Ramsay’s test in Make It Easy is to press the flesh gently with your index finger. When it feels firm but gives slightly, he calls that “cuisson,” the exact moment where the fish is cooked through but not overdone.
In this recipe he also suggests pushing a cocktail stick through the thickest part of the fillet. If it slides in easily, pull the halibut off the heat straight away because white fish goes from silky to chalky in about a minute. I start checking at the 4-minute mark so I never miss the window.
Can you use halibut cheeks instead of fillets?
Ramsay calls the cheek “the oyster” of the halibut in his MasterChef filleting demonstration, a small dense piece of meat from just behind the gill plate. Ask your fishmonger to set them aside because most shops throw cheeks away with the carcass.
Cheeks cook faster than fillets because they’re thinner, so reduce the first sear to about 2 minutes and watch them closely. The butter and stock emulsion I mentioned above works the same way, you just need less time in the pan before testing with the cocktail stick.
Why does Ramsay add fish stock to the pan?
The stock and butter whisked around the fish create an emulsion, a thin glossy sauce that bastes the halibut as it finishes cooking. This is the Bread Street Kitchen technique for keeping white fish moist without pouring cream over everything.
The split matters here: 500ml of stock goes into the braised potatoes and the remaining 100ml goes into the frying pan with 25g butter. That small amount is enough to coat four fillets and build the sauce without drowning the sear you worked to get in the first place. This emulsion is just one of five moisture techniques Ramsay uses for halibut, and I cover all of them in the halibut cooking guide.
Can you cook halibut skin-on?
Ramsay cooks halibut skin-on in The F Word, where he sears tandoori-spiced fillets skin-side down first. For a plain pan-sear, pat the skin bone-dry and start skin-side down in hot oil for 3-4 minutes until it crackles.
This Bread Street Kitchen version removes the skin because the butter and stock emulsion replaces the need for a crispy barrier. Both methods work well, and the same medium-high sear Ramsay uses for his crispy skin salmon applies if you keep the skin on.

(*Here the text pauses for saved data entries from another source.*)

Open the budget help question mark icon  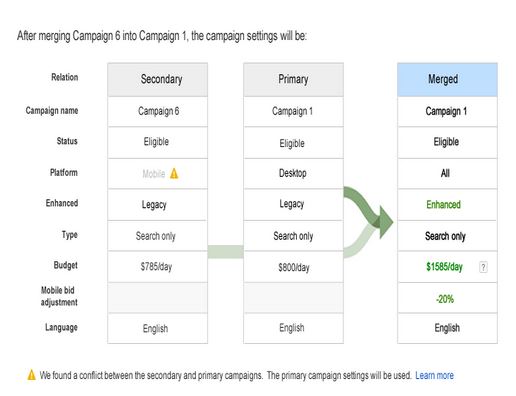pyautogui.click(x=483, y=267)
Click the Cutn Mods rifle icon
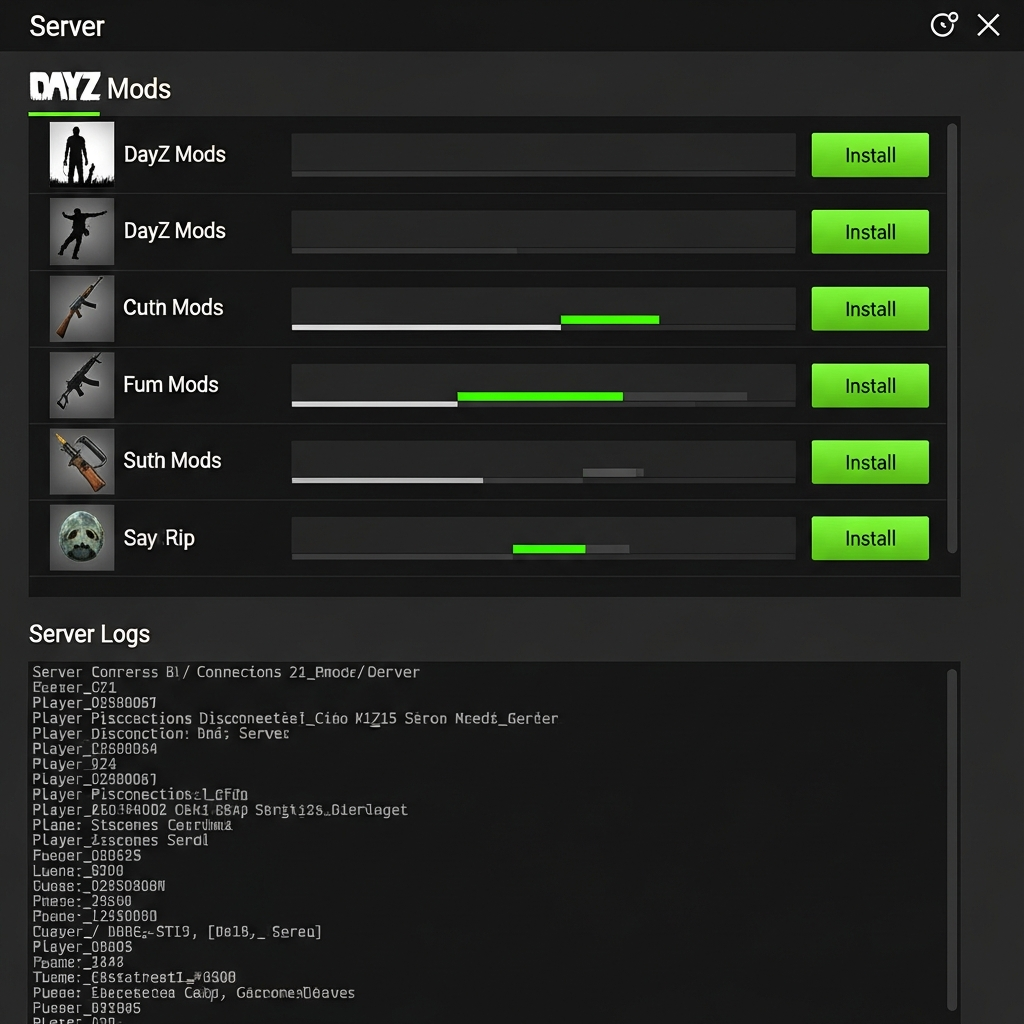 (x=81, y=308)
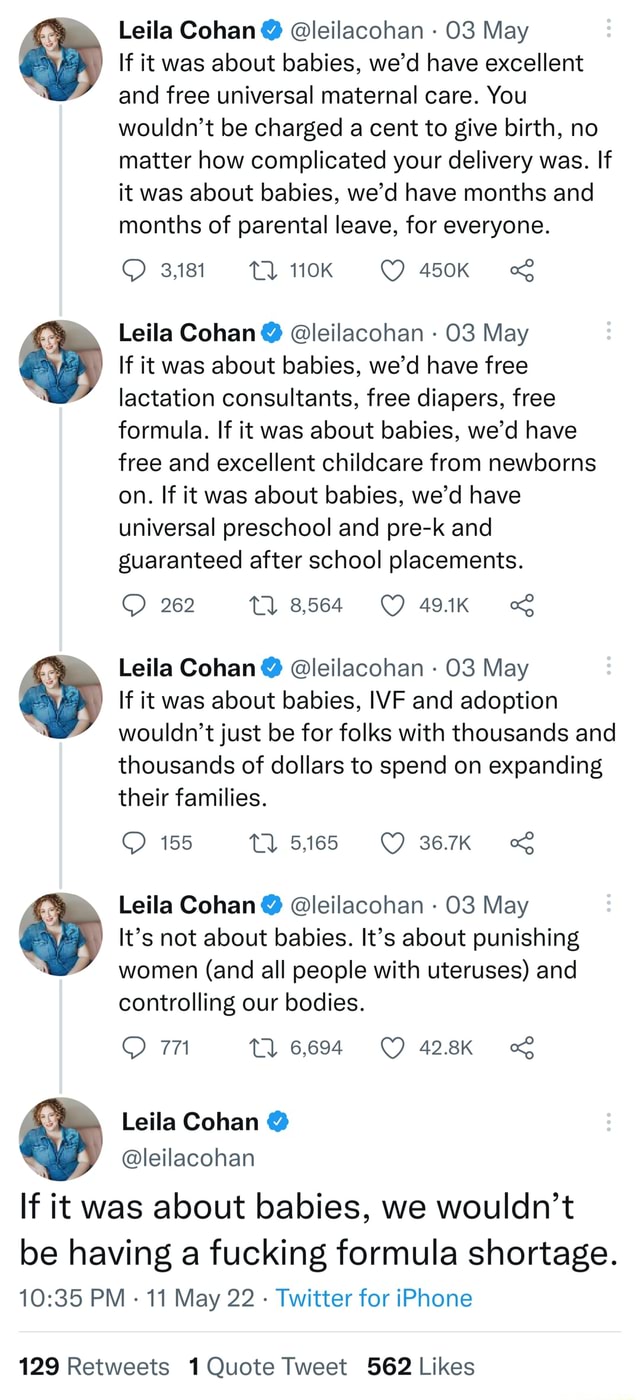Click the Twitter for iPhone link
640x1400 pixels.
click(x=374, y=1297)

What goes well with pan-seared halibut?
This recipe already gives you a full plate with the braised chard, potatoes and anchovies in Noilly Prat. If you want something lighter, Ramsay’s buttery hollandaise spooned over the fillet with steamed asparagus is a classic pairing for white fish.
For a seafood dinner, pan-seared scallops make a natural starter before the halibut main. The mild sweetness of the scallops sets up the richer emulsion sauce without competing with it.
Does pan-seared halibut keep well?
I’ll be honest, this is best eaten straight from the pan because the emulsion sauce loses its gloss once it cools down. If you have leftovers, store them covered in the fridge for one day max and eat cold or at room temperature rather than reheating.
The good news is leftover halibut flakes beautifully into soup. Fold it into a smoky fish chowder the next day where the texture doesn’t need to hold up. The braised potatoes and chard reheat well on their own in a covered pan over low heat.